Вместо понятия единого бога Сенека, вслед за своим учителем, основателем стоицизма Эпиктетом, предлагал чувствовать общность атомов. Он называл эту общность «немым космосом». Ощущая себя частичкой единой вселенной, человек мог противостоять ударам судьбы, сохраняя невозмутимость, которая была идеалом стоицизма. Однако невозмутимость и чувство гармонии с космосом слишком явно противостояли грубым чувственным удовольствиям, которыми был так увлечен ученик Сенеки.
Предельно упрощенная Нероном мысль Эпикура победила — Нерон казнил своего учителя.
А как же мы, современные люди? Ведь квантовая физика, которую мы проходим в школе, и существование имплицитного порядка Дэвида Бома, о котором автор этой книги так много писал, гораздо ближе к учению Сенеки, чем к учению Эпикура. Да и «космизм» в эпоху после атеизма стал одним из главных символов нашей внутренней веры. Очень многие современные люди на вопрос о своей вере отвечают: «Я верю в Бога, но только не в Бога официально существующих религий... Я верю в гармонию и разум Вселенной».
Но почему только вечное противостояние Эпикура и Эпик-тета? Кроме этих олицетворений долга и удовольствия всегда существовала третья сила, которая пыталась объяснить, каким образом эти два, казалось бы, навсегда расставшихся вектора человеческих стремлений сходятся в одной точке.
Я имею в виду Плотина и неоплатоников. В самом начале нашей эры Плотин уже описал голографический принцип существования Вселенной и имплицитный порядок Дэвида Бома:
«Мы все составляем одно. Но мы не ведаем об этой общности, ибо обращаем свой взгляд вовне, вместо того, чтобы обратить его к точке, к которой привязаны. Мы все подобны лицам, повернутым наружу, но связанным изнутри с единой вершиной.
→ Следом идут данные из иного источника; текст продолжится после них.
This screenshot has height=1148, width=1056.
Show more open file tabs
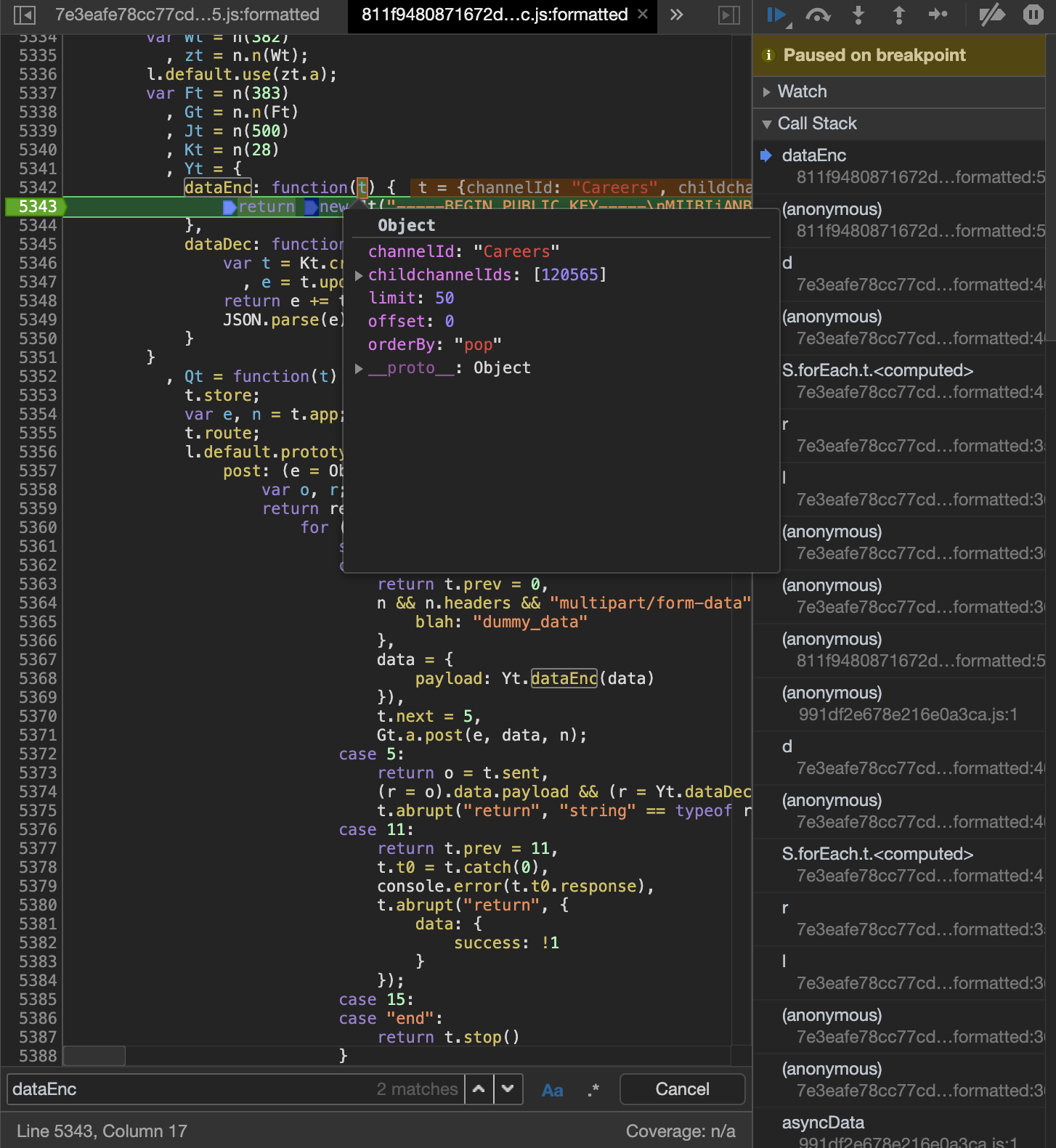pyautogui.click(x=676, y=15)
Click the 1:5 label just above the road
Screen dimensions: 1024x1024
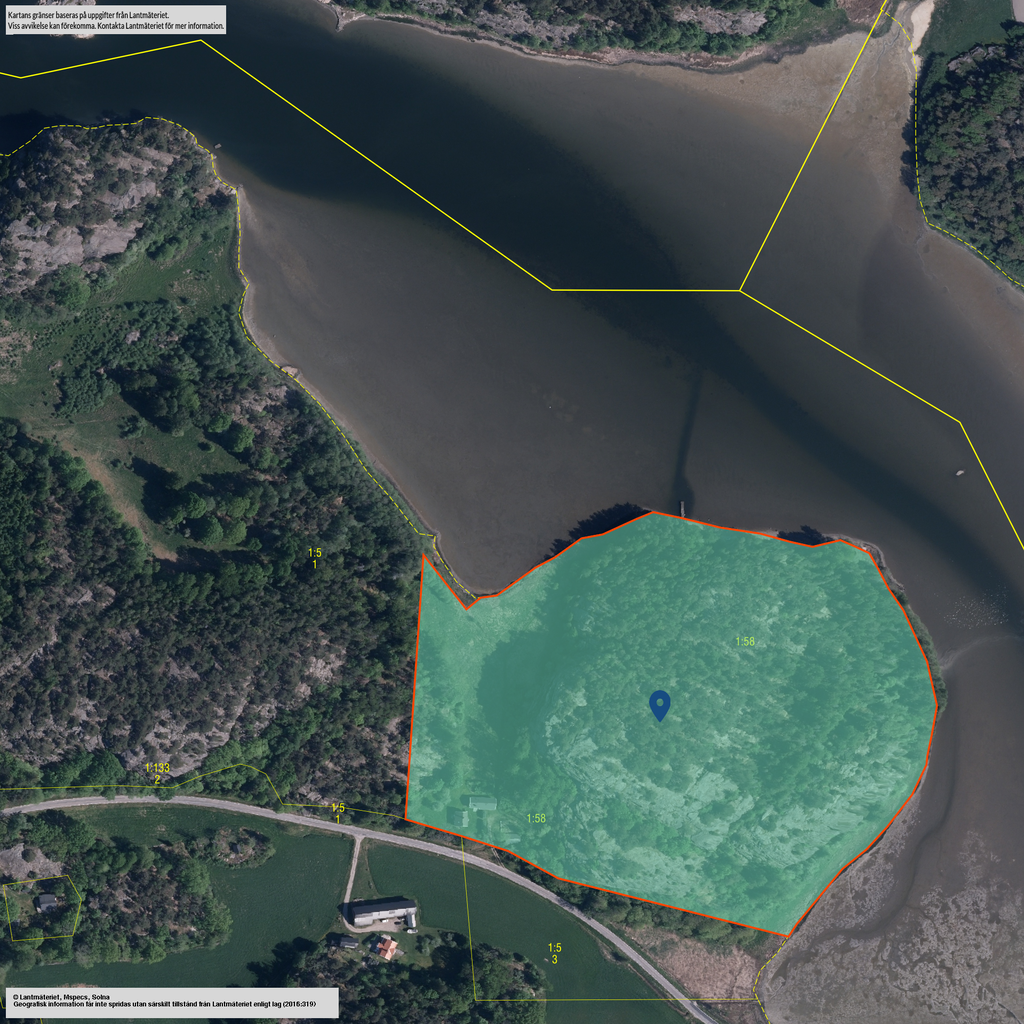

Если бы мы могли вдруг обернуться или нам бы посчастливилось и «Афина потянула нас за волосы», то увидели бы одновременно бога, себя и все сущее».
Я хочу обратить ваше внимание на то, что это европейская философия, а вовсе не далекий Восток.
Есть и еще один взгляд Плотина, к которому современное человечество неосознанно стремится в своей «космической религии».
Порфирий, ученик Плотина и составитель «Энеад», приводит рассказ об Амелии — другом очень набожном ученике Плотина:
«Амелию нравилось приносить жертвы; он не пропускал обрядов, связанных с новолунием. Однажды он захотел взять с собой Плотина, но Плотин сказал ему: «Боги должны приходить ко мне, а не я к ним». Мы не могли понять, о чем он думает, произнося столь гордые слова, и не посмели спросить».